10.4. Pur avendo la c orte d’appello ravvisato l’erroneità dello scaglione individuato dal giudice di prime cure ai fini della relativa liquidazione, ha al riguardo posto in rilievo che avendo alla prima udienza il RAGIONE_SOCIALE offerto banco iudicis il pagamento di una somma satisfattiva, non accettata tuttavia dall’attore, l’ulteriore attività del procedimento di primo grado si era resa necessaria solo a causa dell’ingiustificat a mancata accettazione della medesima da parte dell’odierna ricorrente, risultando conseguentemente superflue, e come tali non ripetibili, le ulteriori spese del giudizio di primo grado.
Va al riguardo ulteriormente osservato che l’assunto della ricorrente secondo cui la corte di merito ha omesso di considerare che l’offerta a saldo e stralcio non accettata non includeva l’ammontare degli interessi, alla cui corresponsione non intendeva rinunciare, oltre a non essere stata formalmente
inquadrata come vizio di motivazione ex art. 360 n. 5 cod.proc.civ., risulta invero formulata in violazione del requisito a pena d’inammissibilità prescritto all’art. 366, 1° co. n. 6, c.p.c., atteso che la ricorrente si limita a dedurre di avere preteso una somma maggiore, ammontante a circa € 4.705,01, e di avere insistito per la corresponsione degli interessi moratori anche nella memoria ex 183 6° comma cod.proc.civ., senza invero alcunché allegare a supporto di tale argomentazione (cfr.
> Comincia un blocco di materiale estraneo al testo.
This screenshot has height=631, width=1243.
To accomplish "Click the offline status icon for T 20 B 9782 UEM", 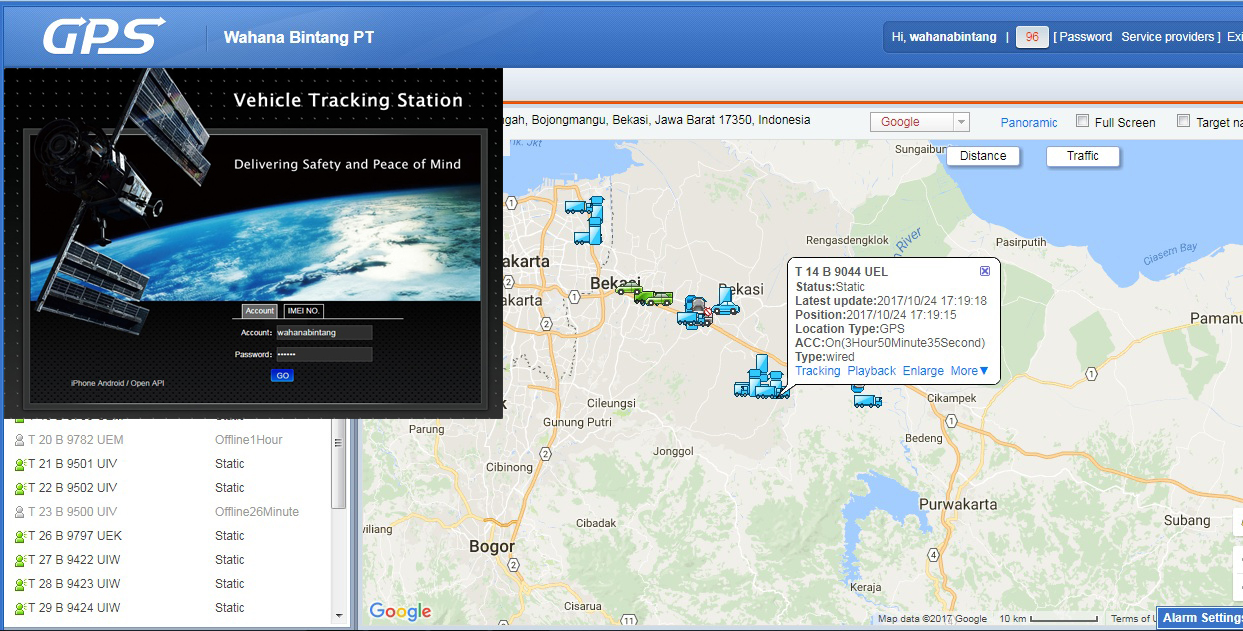I will [x=19, y=440].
Sez. U, Sentenza n. 34469 del 27/12/2019).
Con il terzo motivo la ricorrente denuncia ex articolo 360 numero 3 cod. proc.civ. una violazione dell’art. 91 cpc, artt 24 e 11 Cost. in riferimento alle tariffe di legge nella liquidazione delle spese di lite (del primo grado), in quanto avrebbe dovuto essere riconosciuta ad RAGIONE_SOCIALE (nonostante l’offerta del RAGIONE_SOCIALE fosse stata effettuata in prima udienza, prima ancora di formulare istanze) anche il rimborso del compenso per la ‘fase di trattazione’, ovvero per l’intero giudizio di primo grado, posto che la proposta rifiutata da RAGIONE_SOCIALE non conteneva gli interessi di mora maturati a favore della ricorrente.
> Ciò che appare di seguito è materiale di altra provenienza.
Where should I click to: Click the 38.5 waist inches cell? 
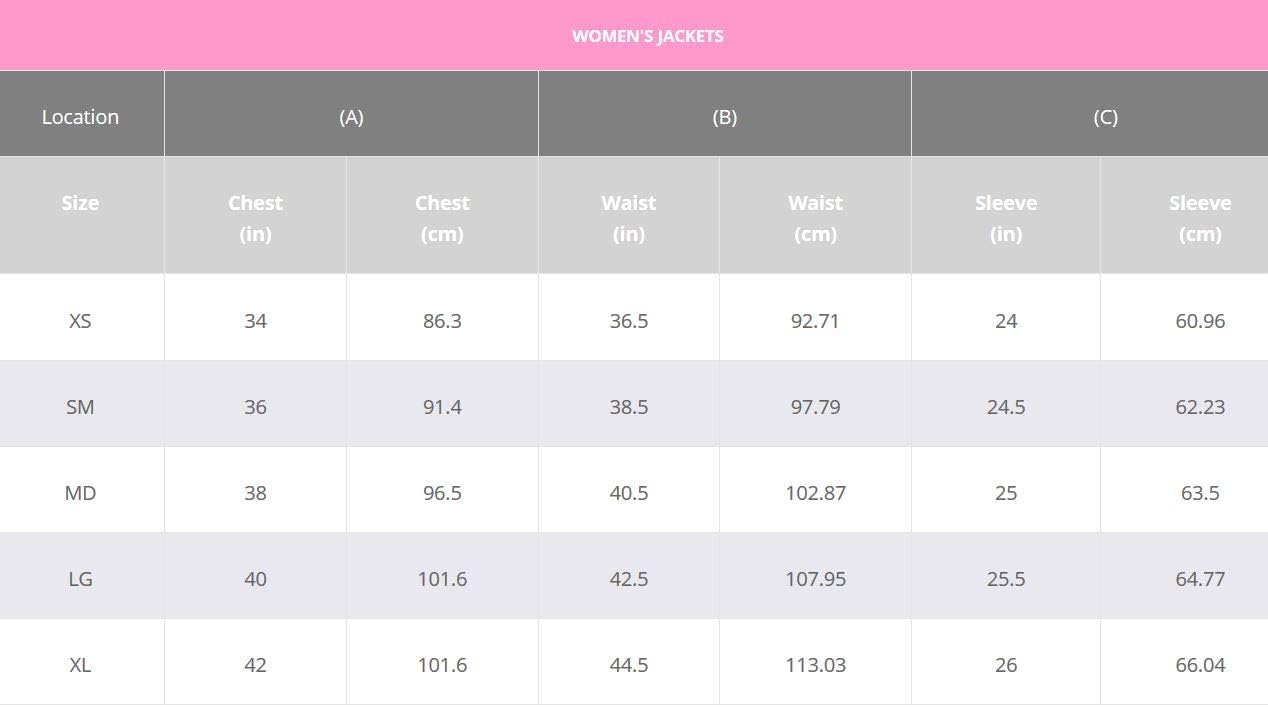(628, 407)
12.1. Il motivo è inammissibile.
12.2. L’art. 91 cpc di cui la ricorrente assume la violazione prevede che il Giudice ‘Se accoglie la domanda in misura non superiore all’eventuale proposta conciliativa, condanna la parte che ha rifiutato senza giustificato motivo la proposta al pagamento delle spese del processo maturate dopo la formulazione della proposta, salvo quanto disposto dal secondo comma dell’articolo 92.’. Il motivo, ancora incentrato sull’omessa considerazione della sussistenza di valide ragioni per continuare il giudizio e rifiutare l’offerta banco iudicis , implica un nuovo scrutinio della vicenda processuale osservata in concreto dalla Corte di merito, non
ammissibile in questa sede di giudizio di legittimità per quanto sopra detto, e dunque non è idoneo a mettere in rilievo la violazione della norma processuale, correttamente applicata rispetto alla fattispecie osservata dal giudice di merito.
12.3. Il quarto motivo è inammissibile, dimostrandosi un ‘non motivo’, posto che con esso la ricorrente chiede al giudice di legittimità di liquidare le spese del giudizio di merito in caso di accoglimento del ricorso.
Le spese del giudizio di cassazione, liquidate come in dispositivo in favore del controricorrente RAGIONE_SOCIALE, seguono la soccombenza.
P.Q.M.
La Corte dichiara inammissibile il ricorso. Condanna la ricorrente al pagamento delle spese del giudizio di cassazione, che liquida in complessivi € 3.200,00, di cui € 3.000,00 per onorari, oltre a spese generali e accessori di legge, in favore del controricorrente RAGIONE_SOCIALE.
Ai sensi dell’art. 13 comma 1 quater del d.P.R. n. 115 del 2002, dà atto della sussistenza dei presupposti per il versamento, da parte del/la ricorrente, dell’ulteriore importo a titolo di contributo unificato pari a quello dovuto per il ricorso, a norma del comma 1 bis , dello stesso articolo 13.